Most of the orally administered dose of the active ingredient is excreted unchanged (approximately 60% by the kidneys and at least 6% in the feces). Excretion of unchanged prucalopride by the kidneys involves passive filtration and active secretion. Plasma clearance of prucalopride averages 317 ml/min, with a terminal half-life of approximately 24 hours. An equilibrium state is achieved after 3-4 days of taking the drug, and when taking prucalopride at a dose of 2 mg 1 time per day, the minimum and maximum concentrations in blood plasma at steady state are 2.5 and 7 ng/ml, respectively. When taken once a day, the k coefficient of the drug ranges from 1.9 to 2.3. The pharmacokinetics of prucalopride is linearly dependent on the dose in the range of up to 20 mg/day. With long-term use of the drug once a day, its pharmacokinetics do not depend on the duration of administration.

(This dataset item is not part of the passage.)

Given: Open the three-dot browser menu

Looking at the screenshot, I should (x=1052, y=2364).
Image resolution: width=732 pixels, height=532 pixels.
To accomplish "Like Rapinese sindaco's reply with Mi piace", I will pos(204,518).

Pharmacokinetics in selected patient groups
Population pharmacokinetics
Population pharmacokinetic analysis showed that the total clearance of prucalopride correlates with creatinine clearance (CC) and does not depend on the age, body weight, gender or race of patients.
Elderly patients
When the drug was taken by elderly patients at a dose of 1 mg 1 time per day, the maximum plasma concentration of prucalopride (Cmax) and the area under the concentration/time curve (AUC) were 26% and 28%, respectively, higher than in young patients. This difference may be due to decreased renal function in older adults.
Renal dysfunction
Compared with patients with normal renal function, in patients with mild (creatinine clearance 50-79 ml/min) and moderately severe (creatinine clearance 25-49 ml/min) renal impairment, the plasma concentration of prucalopride after a single dose of 2 mg was increased by 25% and 51%, respectively. In patients with severe renal impairment (creatinine clearance less than 24 ml/min), the plasma concentration of prucalopride was 2.3 times higher than in healthy people.
Liver dysfunction
About 35% of prucalopride is eliminated extrarenally, so impairment of liver function is unlikely to clinically significantly alter the pharmacokinetics of the drug.
Children
After a single oral dose of 0.03 mg/kg prucalopride in children aged 4-12 years, the Cmax of the drug was the same as after taking the drug in adults at a dose of 2 mg, and the AUC of the unbound fraction of the drug was 30-40% less than in adults, and did not depend on the age of children. The average half-life of the drug in the terminal phase is approximately 19 hours in children (range 11.6 - 26.8 hours).
Indications for use
Prucalopride is indicated for the symptomatic treatment of chronic constipation in women in whom laxatives have not been sufficiently effective in relieving symptoms.